さよなら、世界



「瑞穂はどうだ?」

 テーブルのお土産類を眺めていたら、低い声が私に向けられた。

「学校には慣れたか?」

「あ、の」

「さすがに慣れるわよねえ。もう七月ですもの」

 理香子さんがカップにお湯を注ぎながら楽しげに言う。

「この子、このあいだ男の子といっしょに帰ってきたのよ」

「ええ!」

 メガネの奥の目が丸まって、私は固まった。

「階段から落ちたらしくてね。わざわざ送ってくれたんですって。もうびっくりしたわよ」

「ああ、そういうことか」

 ほっと目を細める『父親』を、理香子さんがさりげなく横目で見ている。

 なんだかひやひやする。彼の反応次第で、きっと理香子さんはあとで私に怒りをぶつけるのだ。表面上で笑いながら、『父親』が私をどう見ているのか探っている。
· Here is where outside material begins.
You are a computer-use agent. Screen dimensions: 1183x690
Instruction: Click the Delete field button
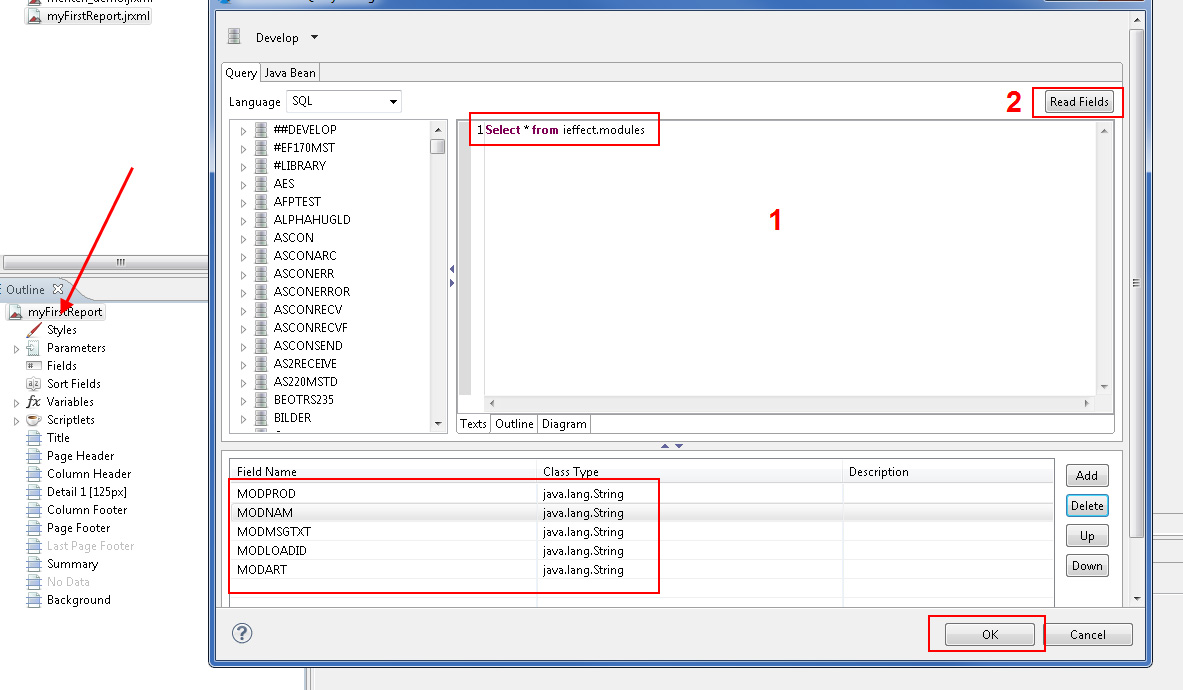(1086, 506)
「いやー、いきなり娘ができるっていうのも心臓に悪いなぁ」

 はっはっはと明るく笑う彼に悪気はないのだとわかっていても、耳を塞ぎたくなる。

 私はいきなりこの世に現れたわけじゃない。十五年前に生を受けたのだ。でも、それを考えればおのずと母の顔が思い出されて、この十五年はなんだったのかと自問せずにはいられなくなる。

 私は生まれていい存在だったの?
 私がこの家にいることを、喜んでる人なんているの?
 私の母は、理香子さんに何をしたの?

 卑屈な思いにとらわれそうになって、私は顔を伏せた。笑い声を立てる『父親』も、微笑みながらそっと彼を観察している理香子さんも、穴顔になればいいのにと思った。

 彼らの表情は、私の心を狭める。

 ソファに座る七都の背中を見つめながら大きく息を吸って、私は目を閉じた。

 懸命に思い出そうとしたのは、マリのふてくされた顔と、遊馬の朗らかな笑顔だった。